# STATED GOAL
Reproduce each of the following rows verbatim, omitting the images.

# ENTRIES PROVIDED
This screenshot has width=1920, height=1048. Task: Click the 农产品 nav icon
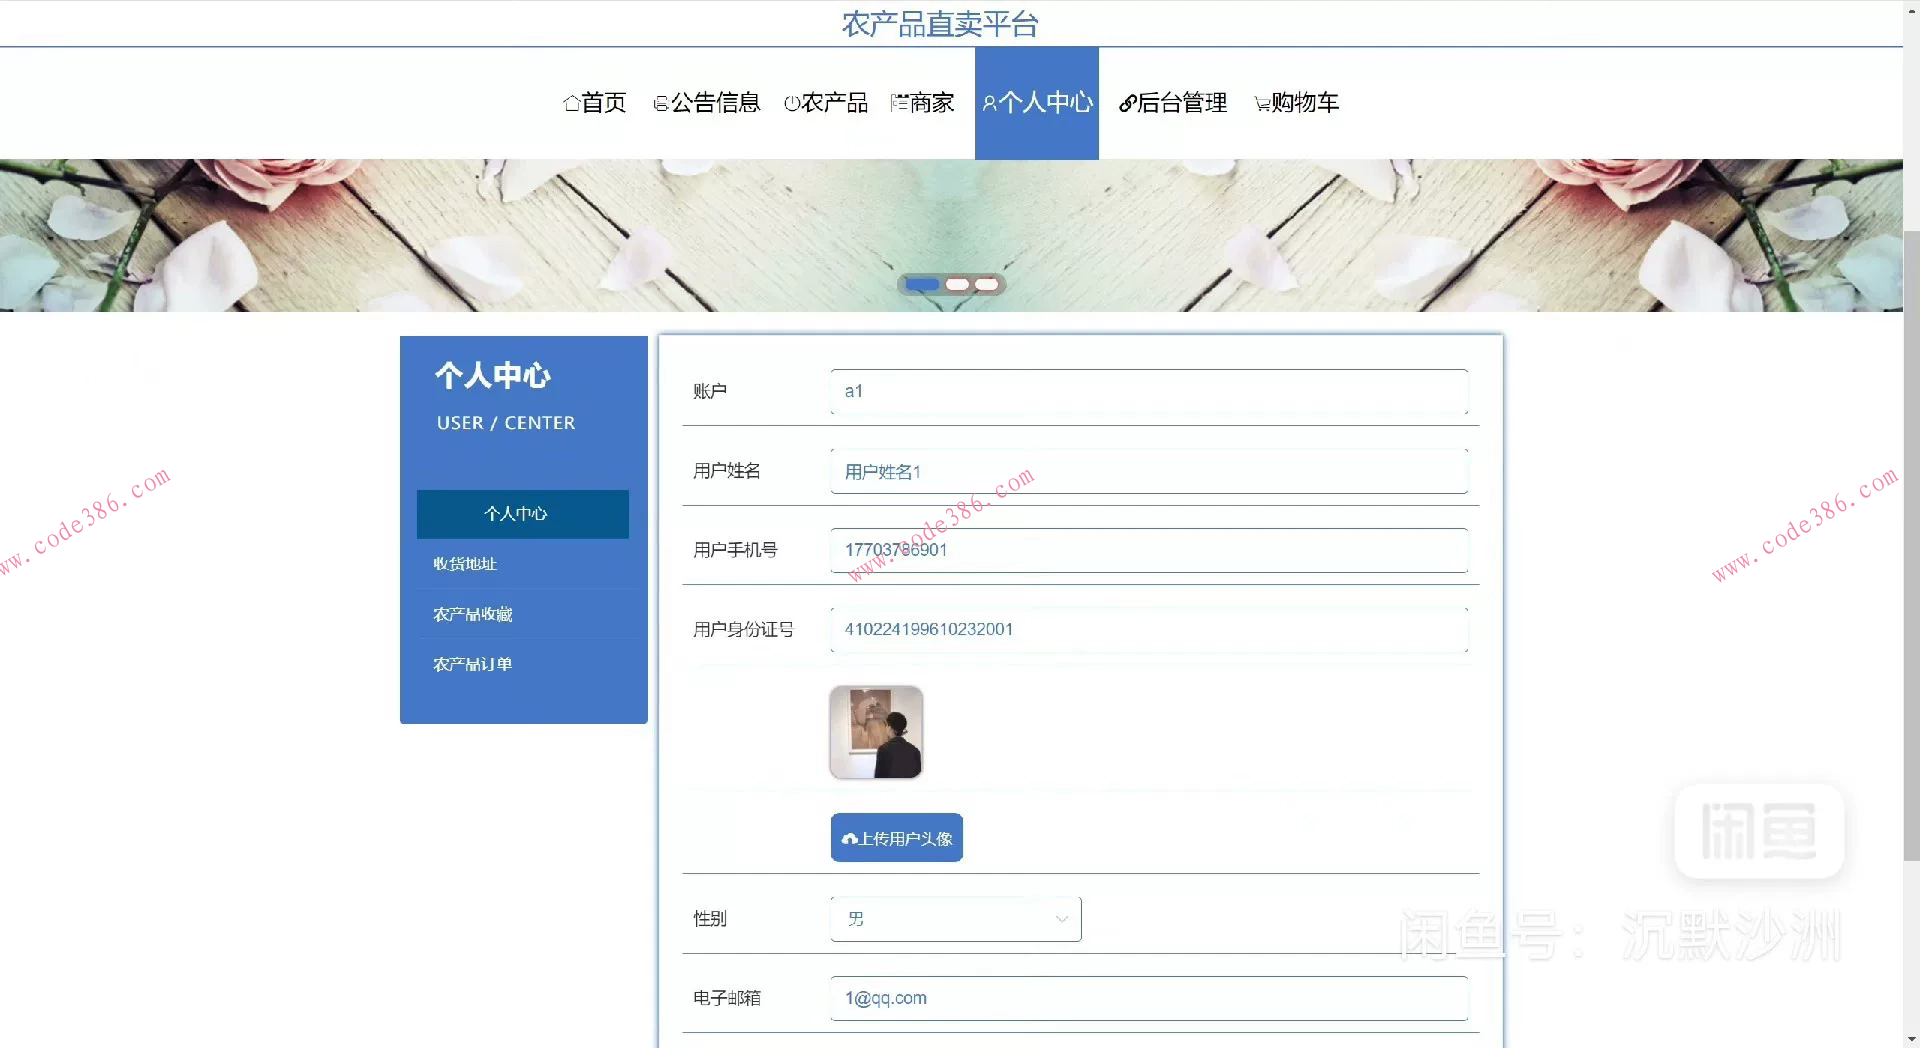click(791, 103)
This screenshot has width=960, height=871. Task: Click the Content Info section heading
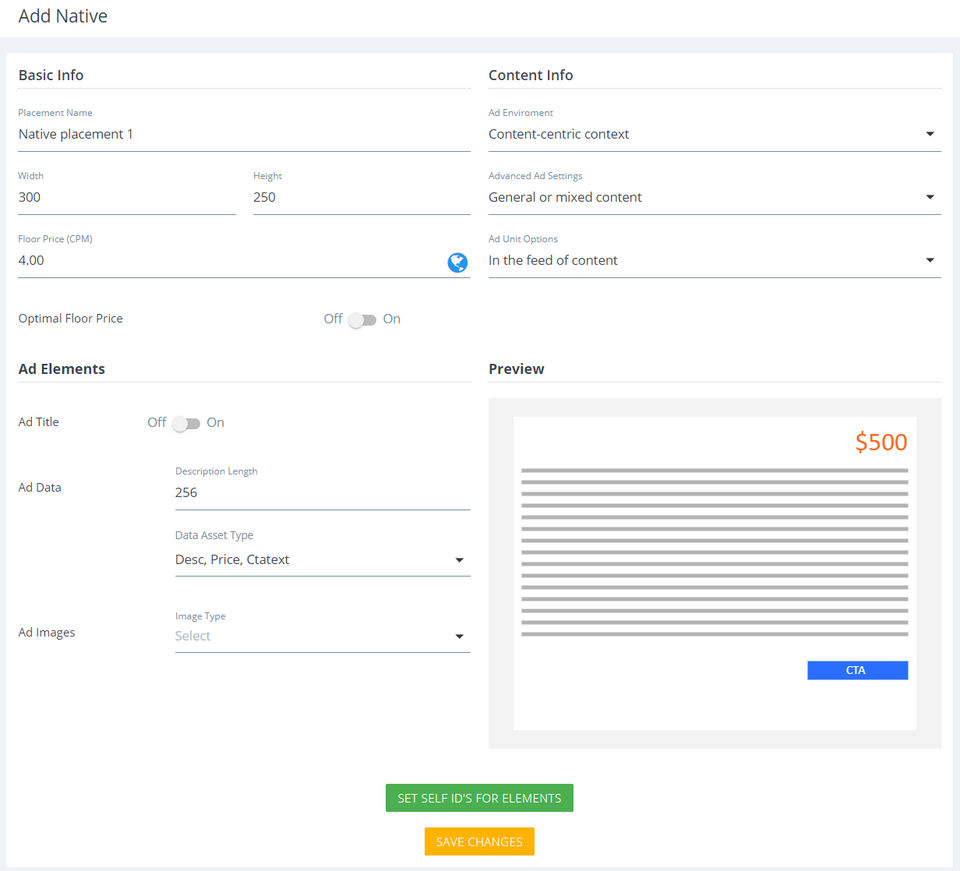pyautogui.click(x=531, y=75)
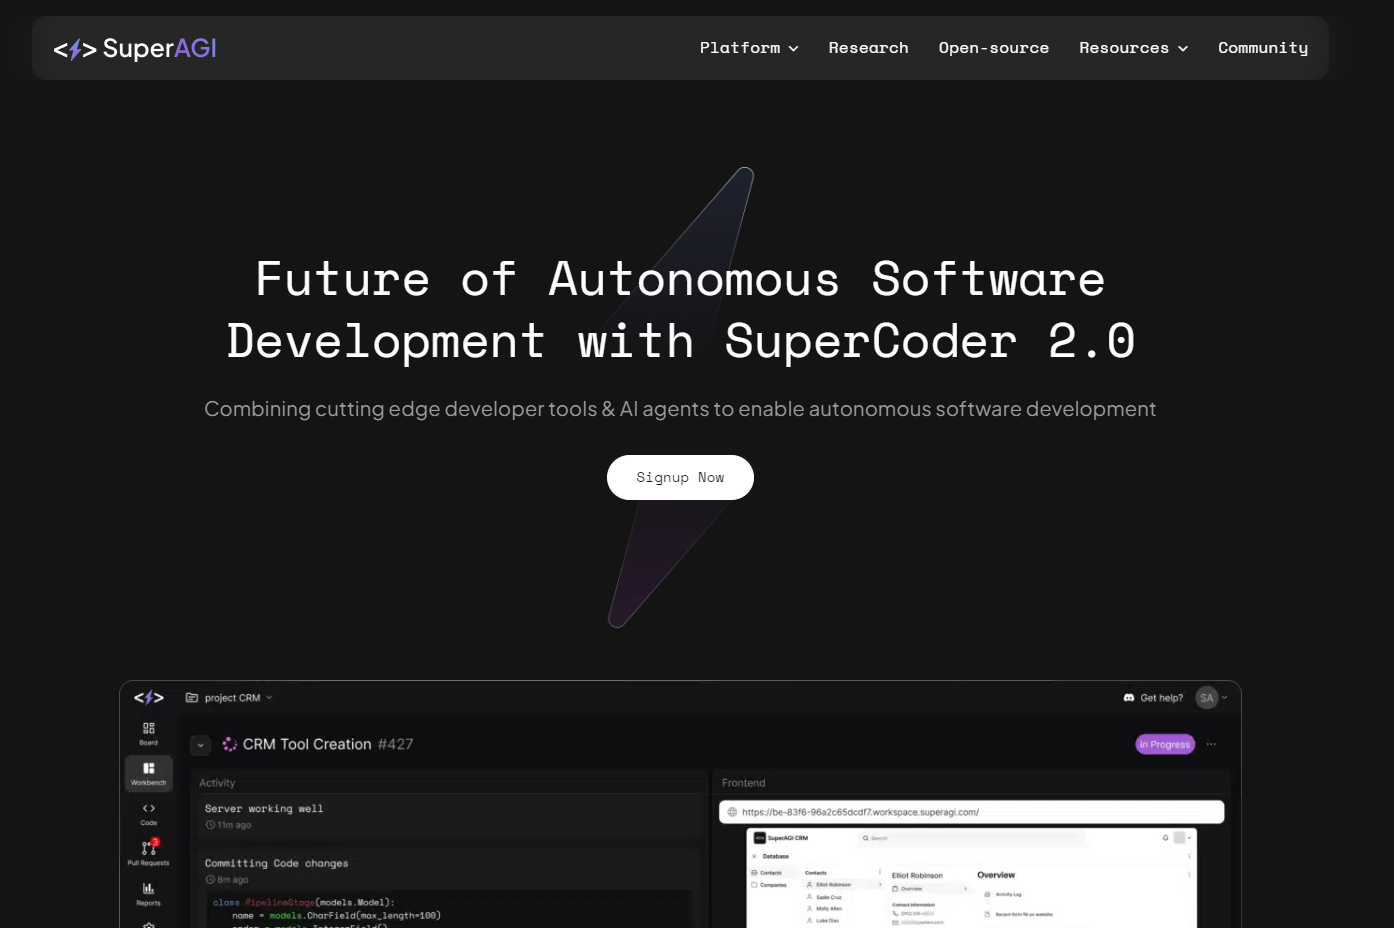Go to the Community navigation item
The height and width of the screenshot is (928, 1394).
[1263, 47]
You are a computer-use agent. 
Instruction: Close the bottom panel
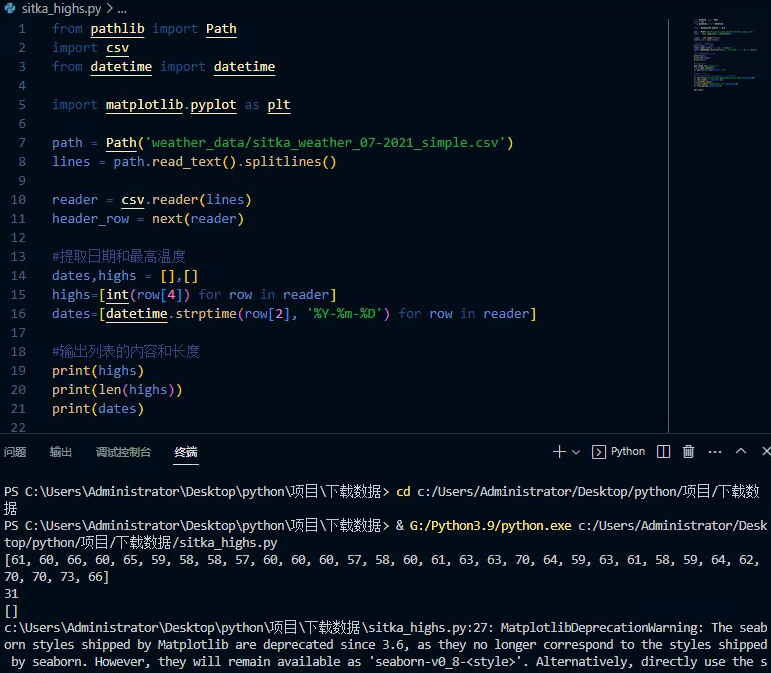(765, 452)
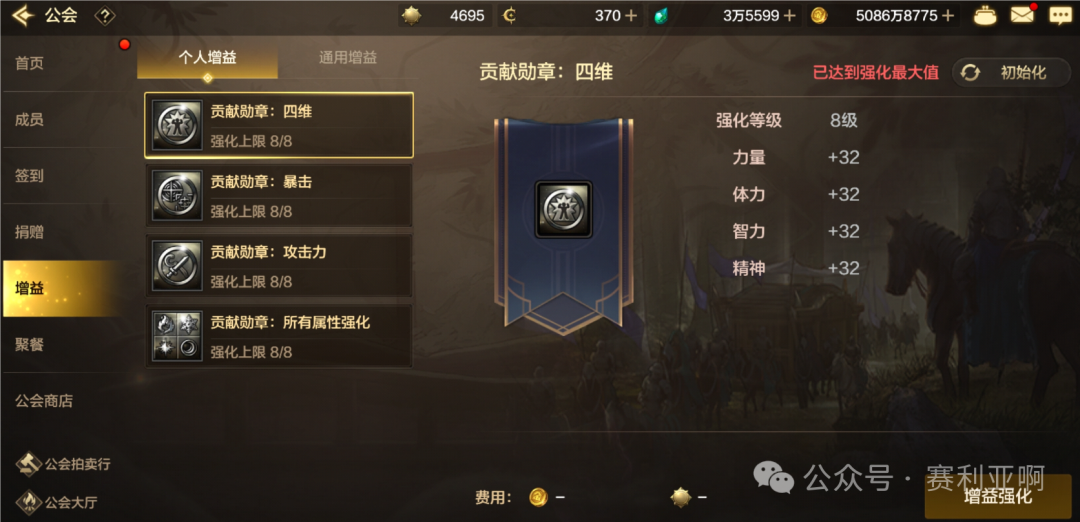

# THE COMPLETED TASK
This screenshot has width=1920, height=1048. Task: Click the 农产品 nav icon
click(791, 103)
This screenshot has width=960, height=871. Task: Click the Content Info section heading
pyautogui.click(x=531, y=75)
Go to the Community navigation item
The height and width of the screenshot is (928, 1394).
[1263, 47]
You are a computer-use agent. 
Instruction: Close the bottom panel
(765, 452)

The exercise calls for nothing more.